### Source extract

Some tasks are hard; soft robotics can help
Doomsayers have been predicting for decades that robots are coming for our jobs, but Assistant Professor Chen Feng is proving that they can actually be of great use to those who might not otherwise be able to obtain employment.
Feng — who is jointly appointed to Tandon’s Department of Civil and Urban Engineering and Department of Mechanical and Aerospace Engineering, as well as to the Center for Urban Science and Progress (CUSP) — recently won a grant from the National Science Foundation to research how soft, wearable robots could improve the future for workers with upper limb disabilities. Collaborating with Tandon co-principal investigators Vikram Kapila (mechanical and aerospace engineering) and Ludovic Righetti (mechanical and aerospace engineering; electrical and computer engineering), as well as lead colleagues from City University of New York and Rutgers New Jersey Medical School, the team is developing new perceptive and adaptive soft, wearable robots and investigating how these robots could provide physical assistance and skill training for older workers and workers with physical disabilities in jobs involving picking, placing, and assembly tasks — common in the retail, warehouse, and manufacturing sectors. (The funding was provided by the NSF’s Future of Work at the Human-Technology Frontier cross-directorate program.)
“We estimate that this technology can directly benefit nearly 20 million people in the U.S. with upper limb impairments due to neurological and musculoskeletal disorders,” Feng says. “The long-term goal of the project is to improve the quality of work, productivity, and employment opportunities of people with disabilities, who are the nation’s largest minority and untapped labor force.”
The multidisciplinary team of researchers is deploying artificial intelligence-powered, soft assistive robots to support workers and increase understanding of the resulting impact on economics and policy making, so the project has the potential to contribute to national economic growth and health. The assessment of economic impacts, they assert, will provide the first econometric data-driven understanding of the productivity and labor market effects of AI- and robotics-driven augmentation, with a specific focus on the underrepresented population of individuals with disabilities.

######

- _Instructions_:
• a. List the three units at Tandon to which Chen Feng is jointly appointed, according to the article on soft robotics.
• b. In the article on soft robotics, which National Science Foundation program provided the funding?
• c. Carry on writing the article on soft robotics, starting after its final sentence.
The items that follow have no connection to the article on soft robotics.

### Given entries

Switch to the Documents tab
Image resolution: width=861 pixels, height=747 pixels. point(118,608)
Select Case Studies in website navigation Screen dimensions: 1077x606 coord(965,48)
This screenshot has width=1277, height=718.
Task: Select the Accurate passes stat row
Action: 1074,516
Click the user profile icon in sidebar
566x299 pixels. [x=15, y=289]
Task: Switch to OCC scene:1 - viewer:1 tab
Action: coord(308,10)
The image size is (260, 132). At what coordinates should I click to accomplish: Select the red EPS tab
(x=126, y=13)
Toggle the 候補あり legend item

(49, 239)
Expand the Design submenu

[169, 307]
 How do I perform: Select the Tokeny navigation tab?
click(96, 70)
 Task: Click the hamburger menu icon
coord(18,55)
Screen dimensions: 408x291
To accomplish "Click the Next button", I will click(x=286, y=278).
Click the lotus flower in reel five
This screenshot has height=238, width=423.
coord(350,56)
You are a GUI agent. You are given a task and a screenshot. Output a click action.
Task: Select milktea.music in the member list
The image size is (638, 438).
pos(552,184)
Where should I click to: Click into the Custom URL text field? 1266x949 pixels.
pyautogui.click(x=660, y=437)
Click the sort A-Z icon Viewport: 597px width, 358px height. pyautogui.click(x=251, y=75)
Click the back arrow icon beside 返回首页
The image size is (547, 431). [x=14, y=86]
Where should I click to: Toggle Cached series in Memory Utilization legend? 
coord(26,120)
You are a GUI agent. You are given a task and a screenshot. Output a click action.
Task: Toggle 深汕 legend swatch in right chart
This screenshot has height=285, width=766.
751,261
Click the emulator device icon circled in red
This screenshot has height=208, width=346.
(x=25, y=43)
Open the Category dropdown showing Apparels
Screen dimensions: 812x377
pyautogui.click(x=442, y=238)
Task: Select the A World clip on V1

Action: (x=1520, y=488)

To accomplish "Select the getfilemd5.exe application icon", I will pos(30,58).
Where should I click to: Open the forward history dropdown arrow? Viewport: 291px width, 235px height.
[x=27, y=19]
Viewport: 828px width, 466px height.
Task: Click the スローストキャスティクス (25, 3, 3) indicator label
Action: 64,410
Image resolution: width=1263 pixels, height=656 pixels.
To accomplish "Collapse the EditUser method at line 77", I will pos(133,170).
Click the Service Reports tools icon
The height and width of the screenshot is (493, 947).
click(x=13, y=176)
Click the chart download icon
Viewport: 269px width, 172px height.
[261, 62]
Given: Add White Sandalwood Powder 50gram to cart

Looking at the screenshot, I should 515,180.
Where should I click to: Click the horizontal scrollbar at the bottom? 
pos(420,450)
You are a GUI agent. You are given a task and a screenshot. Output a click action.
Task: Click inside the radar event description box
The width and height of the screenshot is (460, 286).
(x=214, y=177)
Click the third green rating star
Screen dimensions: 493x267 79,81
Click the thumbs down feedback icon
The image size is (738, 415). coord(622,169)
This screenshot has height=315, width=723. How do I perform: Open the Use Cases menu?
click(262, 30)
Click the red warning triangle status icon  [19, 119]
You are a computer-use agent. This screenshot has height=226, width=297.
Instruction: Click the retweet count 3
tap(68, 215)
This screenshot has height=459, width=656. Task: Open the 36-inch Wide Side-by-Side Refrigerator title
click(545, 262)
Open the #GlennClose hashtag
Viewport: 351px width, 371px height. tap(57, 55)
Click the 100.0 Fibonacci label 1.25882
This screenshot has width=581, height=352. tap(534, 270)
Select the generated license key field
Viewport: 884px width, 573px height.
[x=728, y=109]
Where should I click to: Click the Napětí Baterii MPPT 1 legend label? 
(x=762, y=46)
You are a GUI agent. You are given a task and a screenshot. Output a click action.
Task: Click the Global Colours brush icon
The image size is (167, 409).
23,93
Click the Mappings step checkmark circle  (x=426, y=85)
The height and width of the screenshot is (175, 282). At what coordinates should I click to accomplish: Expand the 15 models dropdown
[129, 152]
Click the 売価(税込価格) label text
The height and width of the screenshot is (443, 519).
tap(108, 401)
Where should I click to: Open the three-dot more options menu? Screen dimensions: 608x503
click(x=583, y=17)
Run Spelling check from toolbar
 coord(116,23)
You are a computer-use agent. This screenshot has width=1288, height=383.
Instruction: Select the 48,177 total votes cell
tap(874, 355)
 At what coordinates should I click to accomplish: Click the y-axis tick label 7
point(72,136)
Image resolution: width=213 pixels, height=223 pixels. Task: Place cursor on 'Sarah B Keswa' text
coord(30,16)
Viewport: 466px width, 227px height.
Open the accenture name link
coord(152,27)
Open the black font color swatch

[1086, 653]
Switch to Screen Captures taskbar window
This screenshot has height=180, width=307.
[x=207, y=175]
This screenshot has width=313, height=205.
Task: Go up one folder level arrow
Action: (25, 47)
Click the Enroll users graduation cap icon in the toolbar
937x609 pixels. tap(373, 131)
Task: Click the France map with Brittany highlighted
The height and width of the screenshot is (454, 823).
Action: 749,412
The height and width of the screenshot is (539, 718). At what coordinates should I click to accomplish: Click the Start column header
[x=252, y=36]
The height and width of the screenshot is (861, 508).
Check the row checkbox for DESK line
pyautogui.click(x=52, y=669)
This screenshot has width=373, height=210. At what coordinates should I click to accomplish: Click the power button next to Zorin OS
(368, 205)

######

- _Outputs in order_:
• a.
Department of Civil and Urban Engineering
Department of Mechanical and Aerospace Engineering
Center for Urban Science and Progress (CUSP)

• b. The Future of Work at the Human-Technology Frontier cross-directorate program.

• c.
Concurrently, Feng is engaged in another NSF-funded project involving soft robotics, this one in collaboration with Carnegie Mellon University and aimed at developing scalable sensing and modeling methods for soft grippers. The ultimate goal is to create intelligent soft grippers — tools made with flexible materials that passively adapt to external forces, making them intrinsically safe for human use and for handling delicate objects — with significantly improved ability to handle objects in complicated environments.
Because soft materials deform easily in response to applied forces, Feng explains, it is challenging to efficiently and accurately estimate the detailed shapes of soft grippers, which is critical for their delicate control and motion planning, and he intends to address the issue using embedded cameras and deep learning algorithms. Such self-sensing soft grippers won’t be limited to a preset passive response but could actively modify their operation, giving them applicability in areas such as the food industry, agriculture, and assisted living for senior citizens or people with disabilities.
“Effective, self-sensing soft grippers could increase productivity and improve the quality of human life,” Feng says, “exactly what we hope for any robotic technology.”